*TASKS*:
1/ In two sentences, summarize the passage on local liquor in Meghalaya.
2/ According to the passage on local liquor in Meghalaya, how pure is the clear liquid poured after the bamboo tumbler empties?
3/ Write the next part of the passage on local liquor in Meghalaya, picking up after its final sentence.

___ PAGE EXCERPT ___

Yet with vast numbers of Christian conversions in the region, a deep-seated puritanism also set in. Converts were encouraged to view indigenous culture as ‘barbaric’ and backwardly heathen. If this led to a drastic decline in the promotion and practice of indigenous art, particularly music, it also prompted the government to ban the production and selling of local liquor.

“Which is why,” one of my companions explains, “we’re sitting here.”

While foreign alcohol floods Meghalaya’s markets, welcomed as a mark — as with other branded things — of progress and development, local brewers are forced to work in the shadows and deal with the humiliation and inconvenience of frequent police raids. In many places, kiad is sold illegally (in plastic bags), and with no official supervision, mostly adulterated beyond recognition.

When my bamboo tumbler empties, I’m given a glass of clear-as-water liquid. A light sniff, and my nostrils burn. “That’s 70 per cent pure alcohol,” I’m warned, “the good stuff. Just make sure you don’t drink and smoke at the same time.”

___ RECORDS SHOWN ___

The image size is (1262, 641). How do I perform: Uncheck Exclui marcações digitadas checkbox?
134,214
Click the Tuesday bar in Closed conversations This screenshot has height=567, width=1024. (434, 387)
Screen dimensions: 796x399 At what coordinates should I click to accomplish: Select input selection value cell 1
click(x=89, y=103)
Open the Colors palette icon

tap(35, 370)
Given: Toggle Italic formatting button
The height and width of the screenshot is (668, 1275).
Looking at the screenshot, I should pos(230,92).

___
___ RECORDS SHOWN ___

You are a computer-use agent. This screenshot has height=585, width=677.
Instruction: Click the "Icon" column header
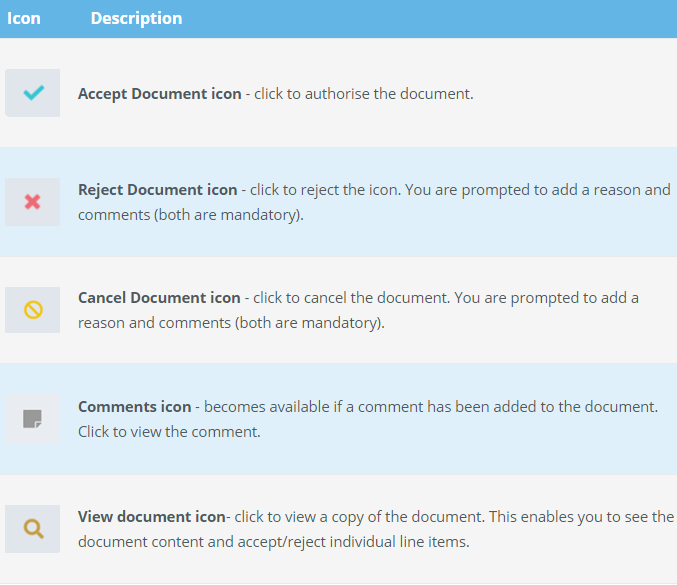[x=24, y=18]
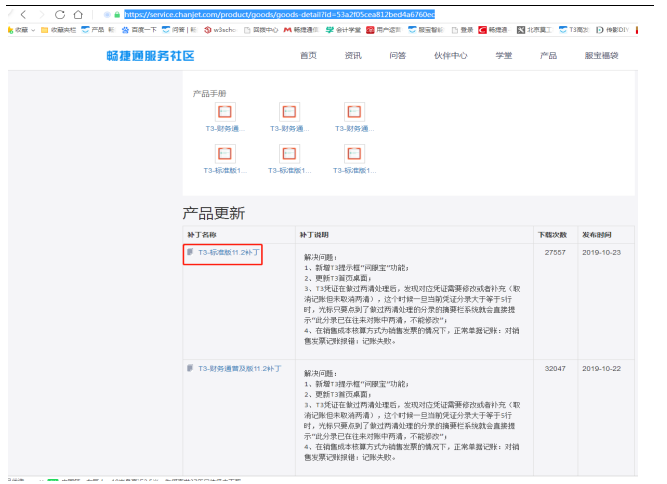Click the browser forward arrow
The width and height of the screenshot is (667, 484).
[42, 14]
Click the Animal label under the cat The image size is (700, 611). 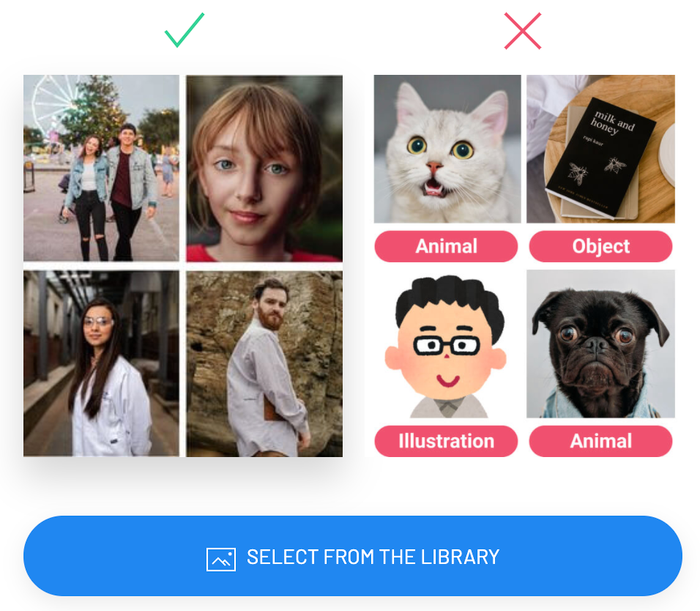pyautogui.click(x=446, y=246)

___
___ RECORDS SHOWN ___

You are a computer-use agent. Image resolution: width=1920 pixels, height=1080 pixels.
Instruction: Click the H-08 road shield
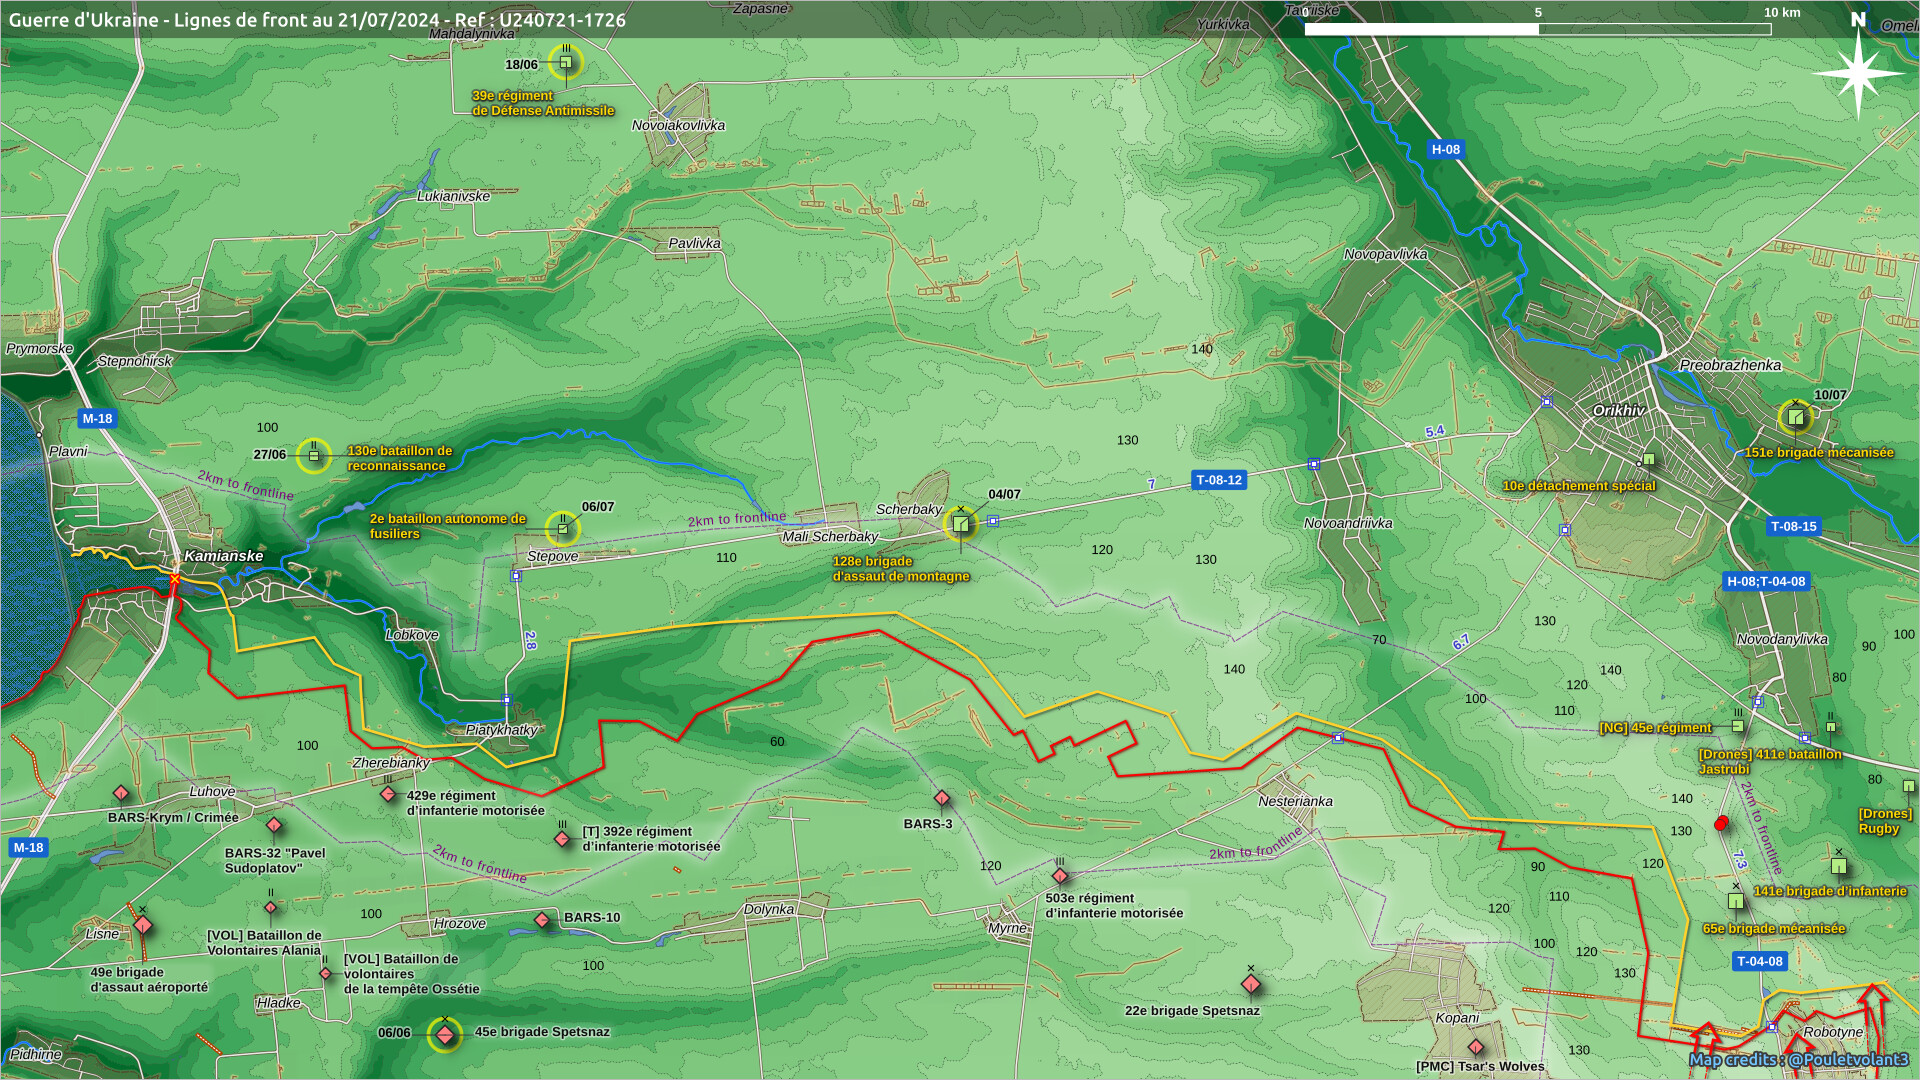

___

*TASK RESULTS*:
1/ Widespread Christian conversion in Meghalaya brought a puritanism that cast indigenous culture as barbaric, which contributed to a sharp decline in indigenous art, especially music, and led the government to ban the production and sale of local liquor. Foreign alcohol is now welcomed in the markets as a sign of progress, while local brewers work in the shadows amid frequent police raids, and kiad is often sold illegally in plastic bags and heavily adulterated.

2/ It is said to be 70 per cent pure alcohol.

3/
Diluted with water, it glides down my throat, leaving a warm, bittery trail in its wake. A piece of charcoal sits at the bottom of the bottle — “To preserve its alcohol content”. The kiad is triple-distilled, making it immaculately pure, and at about ₹100 a bottle, immaculately cheap. Variations include kiad tangsnem, drunk, they say, by grave cremators and nongshohnohs (kidnapper/killers) to fill them with bravado before their gruesome tasks. I drink slowly but struggle to finish. The liquor is fiercely strong, rushing straight to my head.

Weeks later, one of my drinking companions sends across a present — a gigantic bottle of beetchi, fermented rice beer brewed only in the Garo Hills. It’s the colour of dull honey, and packed with a wonderful smoky, sweet flavour. Deceptively light and utterly delicious.

Inarguably, I’d found my favourite.

Until the day I can walk into a shop and purchase this freely over the counter, it comes surreptitiously to my doorstep, wrapped in twine and bamboo leaves. It’s time, I say, to raise a glass for the local to be celebrated and unchained.